Production

Craft Fair?

Has the distillation world effectively spawned an uncontrollable, unregulated monster
By Neil Ridley
Let's be honest. We all love an underdog don't we? When the minnows of the World Cup pull off that unpredictable defeat against the mighty favourites, or an unranked tennis player totally destroys one of the top seeds in straight sets, we tend to start celebrating with the little guy. In fact, given the rise in fortunes of the world of the craft distiller, we seem to be more than a little obsessed with celebrating independent spirits, maverick thinkers and those who dare to challenge convention.

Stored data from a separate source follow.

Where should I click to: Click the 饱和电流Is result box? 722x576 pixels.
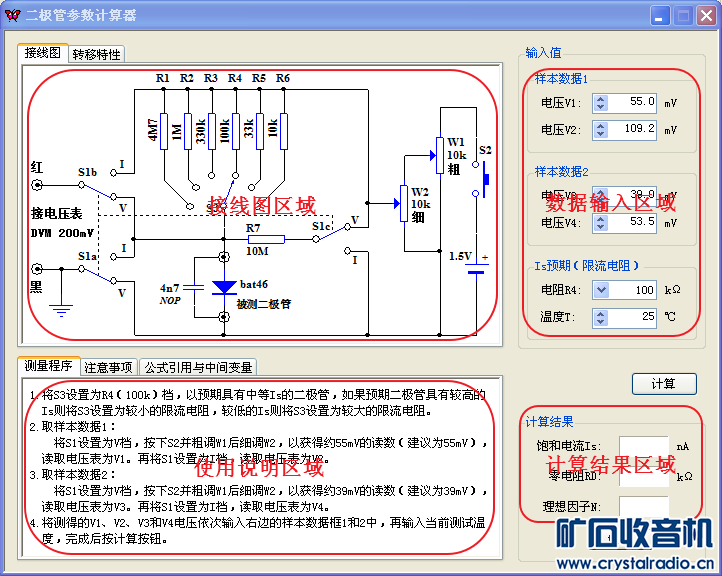point(644,446)
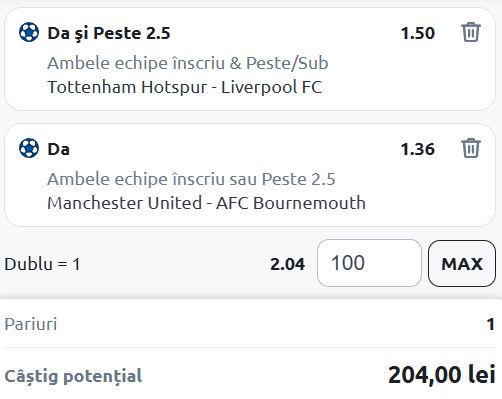Focus the stake input showing 100
The height and width of the screenshot is (399, 502).
pos(369,263)
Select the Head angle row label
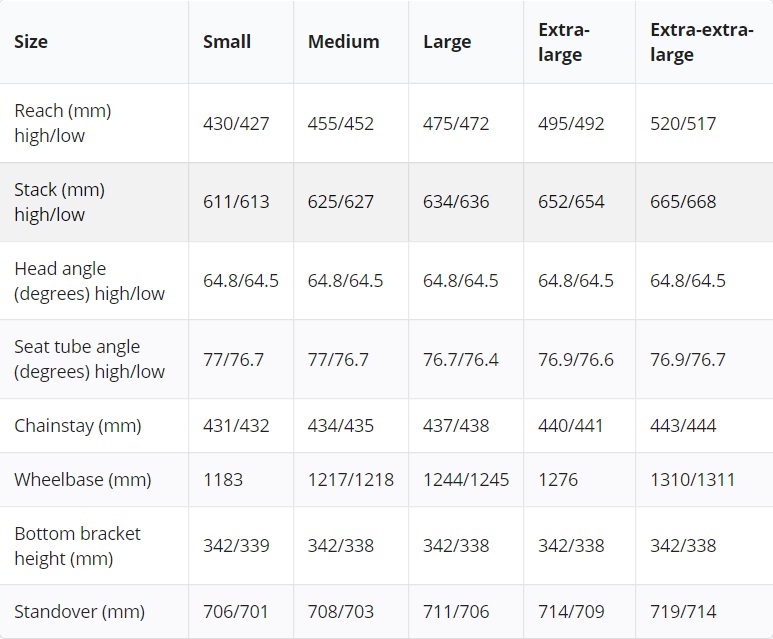The image size is (773, 639). point(89,281)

However, a particular elephant in the room has begun to emerge in recent months concerning the term 'craft distiller' and just exactly where the boundaries of the term actually lie. As an industry, craft distilling across all spirits has exploded in the US over the past decade. It has even breached the mainstream to an extent by appearing on The Simpsons - Google 'Maker's Moe' and you are in for a treat.

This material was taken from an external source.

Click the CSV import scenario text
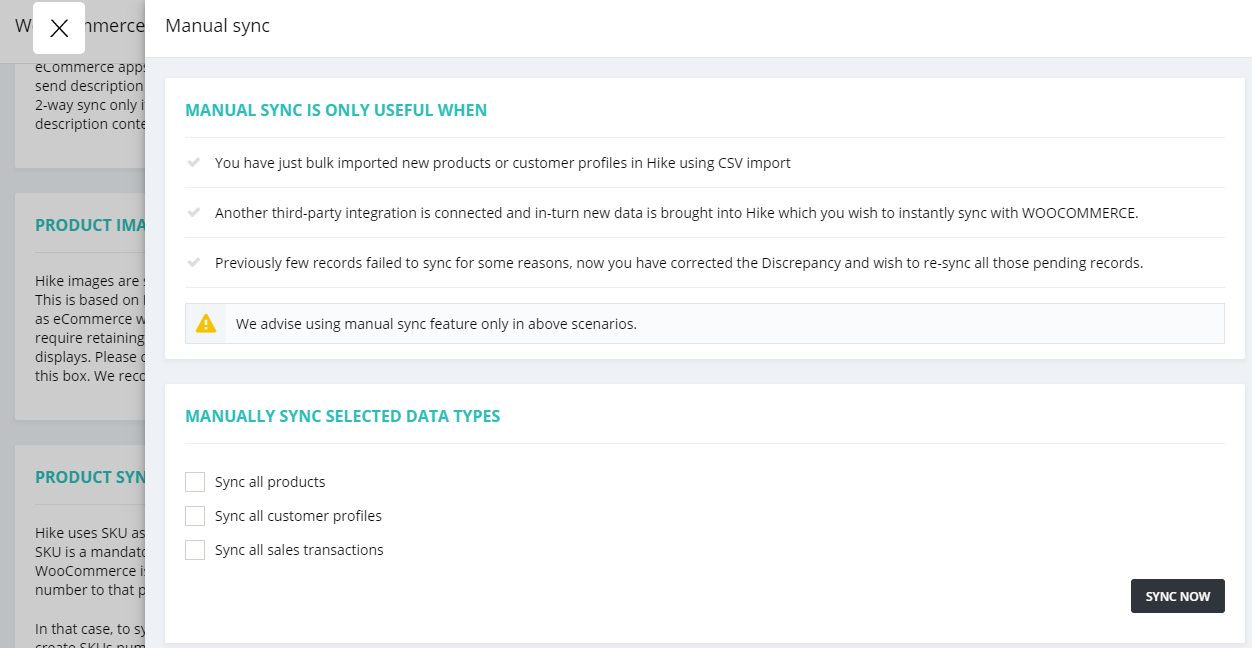 (x=502, y=163)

To use another television reference, this time from Happy Days, has the term 'craft distiller' 'Jumped the Shark', been so over used, that it has effectively run its course as a meaningful descriptor of a small distillery? More's the point, when presented by the plethora of 'craft' whiskies out there, how do we make an informed decision that the juice is actually going to live up to our expectations?

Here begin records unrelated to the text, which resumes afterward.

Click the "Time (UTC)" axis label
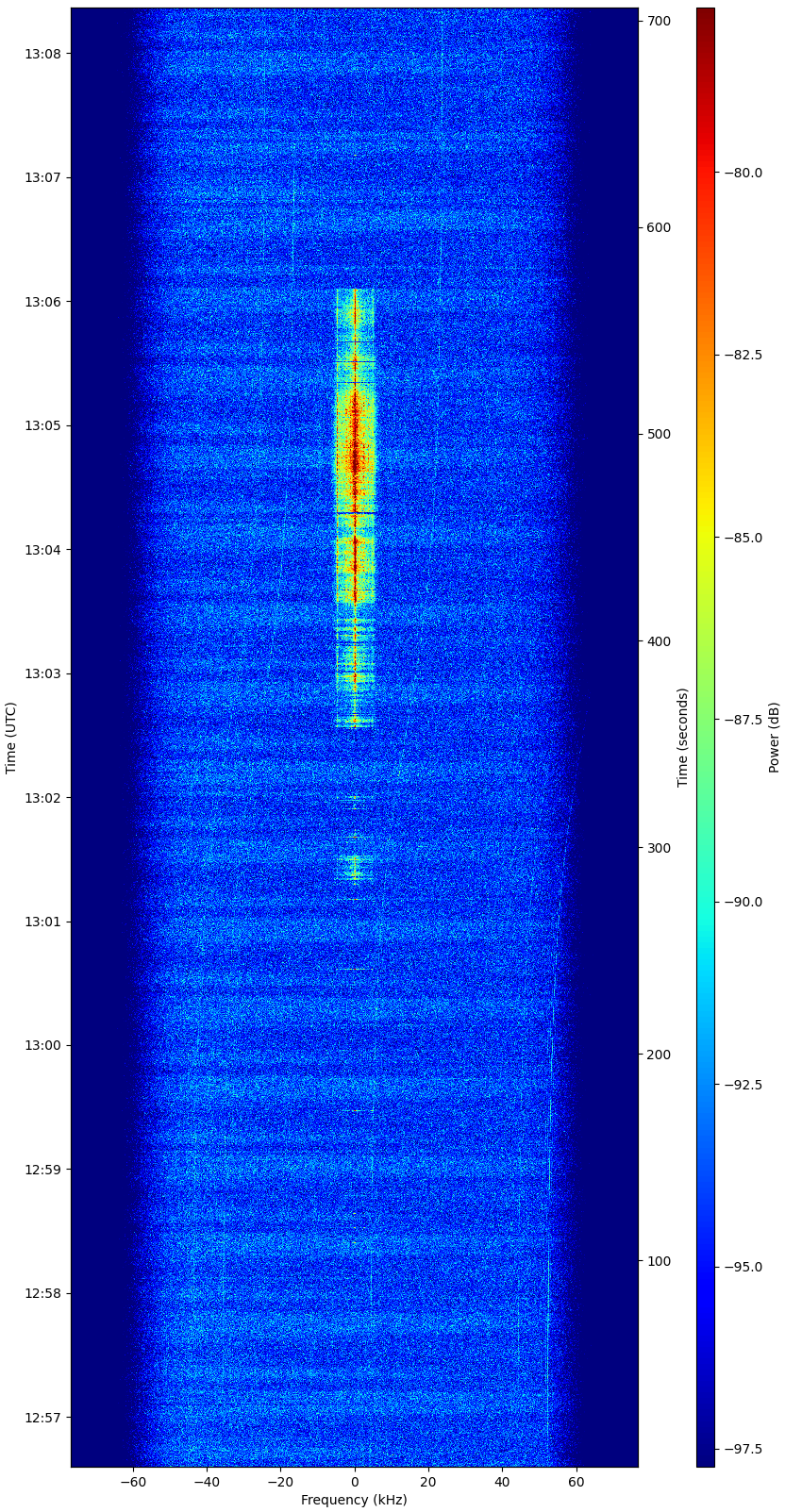Viewport: 785px width, 1512px height. 11,738
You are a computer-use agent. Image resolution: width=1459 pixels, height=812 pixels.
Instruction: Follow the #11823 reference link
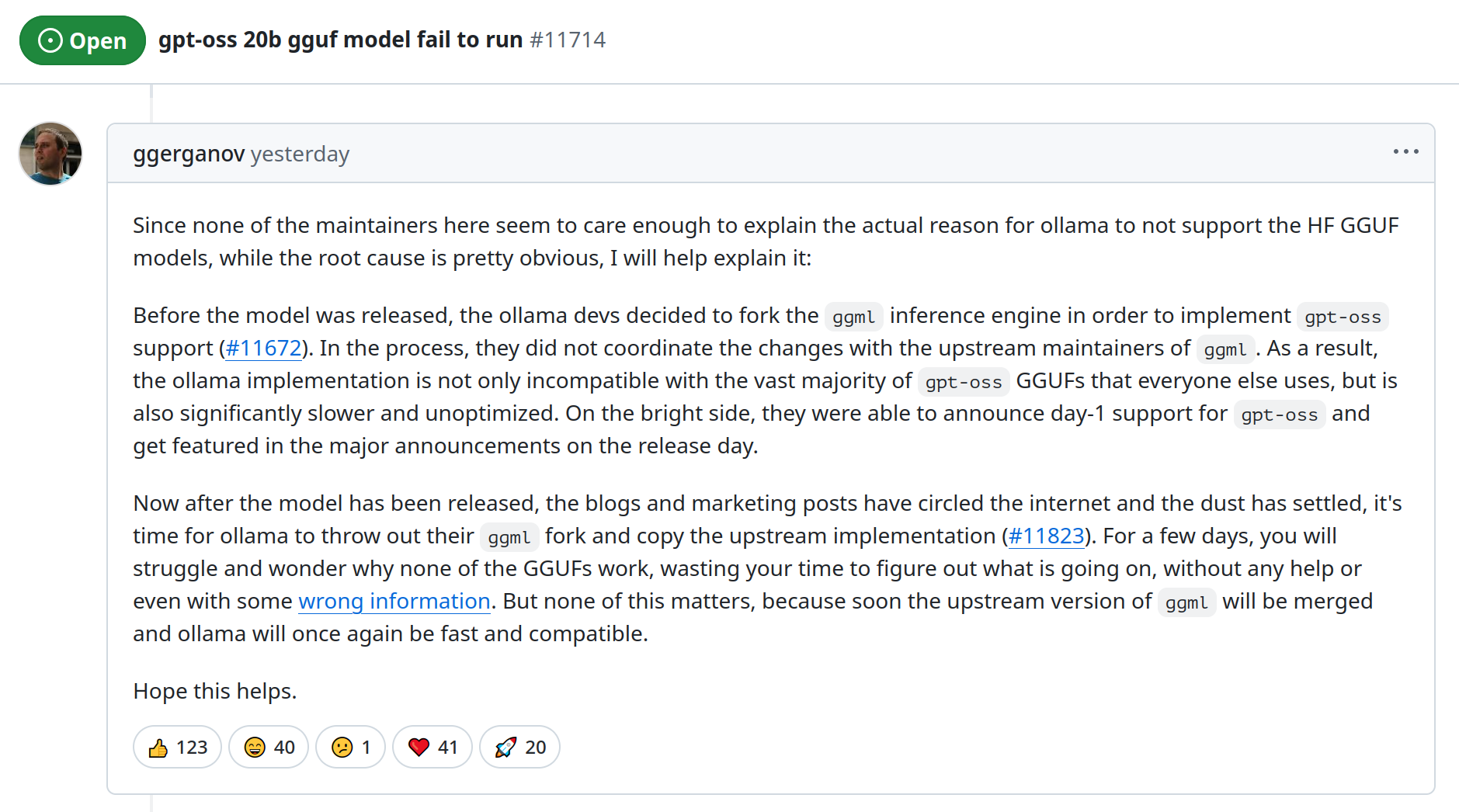tap(1046, 536)
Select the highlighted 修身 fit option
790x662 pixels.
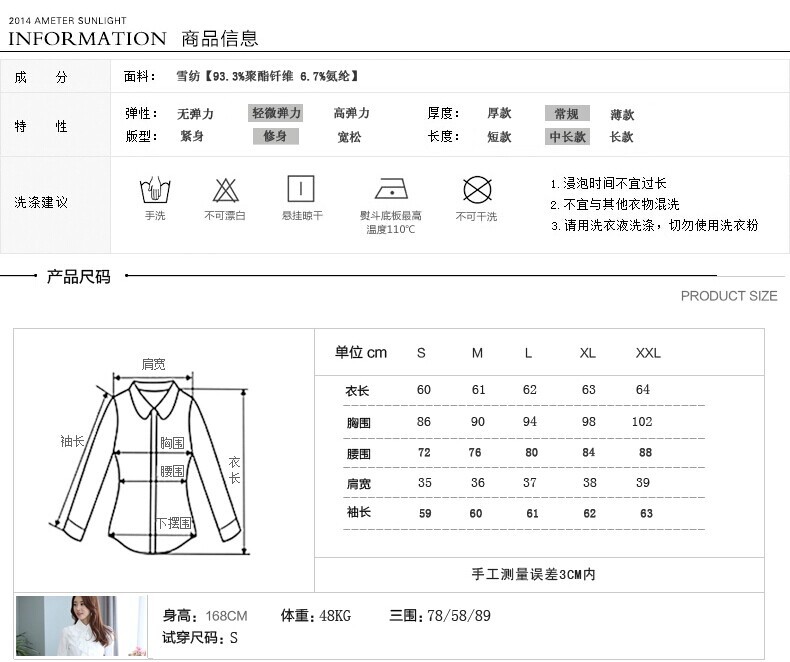(x=275, y=136)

"I really don't like the word 'craft' as a descriptor of the small distiller, even though it appears we are stuck with it," thinks Dave Pickerell, distilling consultant behind hundreds of small distilleries across the US and also one of the founding members of the American Craft Spirits Association (ACSA.) "To me, 'craft' means the expression of skill in artistry. Small distillers do not have a corner on this idea. There are many larger spirits that are craft. There are also some smaller spirits that exhibit little or no skill or artistry."

Emerson Lamb, owner of the Westland Distillery in Seattle, which was established in 2009 and began maturing a variety of malt whiskeys in 2010 feels that the issue of what the term craft actually means has begun to dominate the industry itself. As a result, Lamb and his co-founder Matt Hofmann prefer to use the term 'Thoughtfully Made'. "It's a sad state," he explains "and the priority for all distillers in the US - and around the world - should be practising the highest form of their art, whether that's distilling malts or making flavoured vodka. We politely decline to refer to ourselves as 'craft'- it's a slippery slope that we'd rather not be mired in. What you call yourself as a distillery is important, but not nearly as important as what's in the bottle."

On the other side of the Atlantic, for Sam Simmons, Global Ambassador at The Balvenie, the word craft acts as a descriptor for doing things in the traditional sense.

"As our coppersmith Dennis McBain says, 'it's all about making whisky the right way'" he points out. "If there is a job that can be done by a human being, we have a human being do it. A machine cannot make decisions, and cannot put a heartbeat into its creation. A craftsman can." Simmons also feels that "Craftsmanship is not something you get with your distilling license and new Christian Carl manufactured stills. It is the overlapping facets of art, science and most importantly, experience. Without the convergence of all three you're an artist or a scientist, a maker or a doer - but not a craftsman."

So what, if anything, should really define a craft distiller? Is it, as Sam Simmons suggests, really a combination of factors?

"The things that unite the small distiller are size and passion for their work," thinks Dave Pickerell. "I have built dozens and dozens of 'craft' distilleries and those are the only unifying factors that I can find. There are many corollaries, but at the root, they are all matters of size. Passion is the other component," he continues. "This isn't just a job. It is a livelihood. Craft distillers virtually all came from somewhere else and made a left turn into the world of distilling because that's what they really wanted to do."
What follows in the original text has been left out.